Using the example above, let’s say a company expects that 3% of net sales are not collectible. If the total net sales for the period is $100,000, the company establishes an allowance for doubtful accounts for $3,000 while simultaneously reporting $3,000 in bad deꦏbt𝓰 expense.
If the following accounting period results in net sales of $80,000, an additional $2,400 is reported in the allowance for doubtful accounts, and $2,400 is recorded in the second period in bad debt expense. The aggregate balance in the allowance for doubtful accounts after these two periods is $5,400.
What Is Bad Debt in Accounting?
In accounting, bad debt is the amount owed by a customer that is unlikely to be collected, resulting in a financial loss. This expense is recorded on the income statement and deducted from accounts receivable to present an accurate view of a company's assets. Bad debt can be managed by using either the direct write-off method or the allowance method. The allowance method is more widely accepted under GAAP.
What Is Bad Debt Considered?
Bad debt is considered a normal part of operating a business that extends credit to customers or clients. Companies should estimate the total amount of bad debt at the beginning of every year to he✅lp them budget for that year and account for non-collectible receivables.
What Type of Asset Is Bad Debt?
Bad debt is not technically an asset but rather an expense that reduces the value of an asset. It reduces accounts receivable, which is an asset account on the balance sheet.

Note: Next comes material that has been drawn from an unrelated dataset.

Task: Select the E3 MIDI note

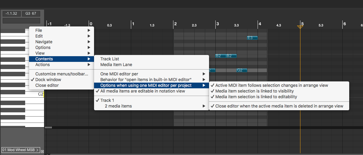Action: (x=252, y=38)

When a company recognizes a bad debt, it creates a contra-asset account called "allowance for doubtful accounts," which offsets accounts receivable.
The Bottom Line
Bad debt is debt that 🌃cannot be collected. It is a part of operating a business if that company allows customers to use credit for purchases. Bad debt is accounted for by crediting a contra-asset account and debiting a bad expense account, which reduces the accounts receivable.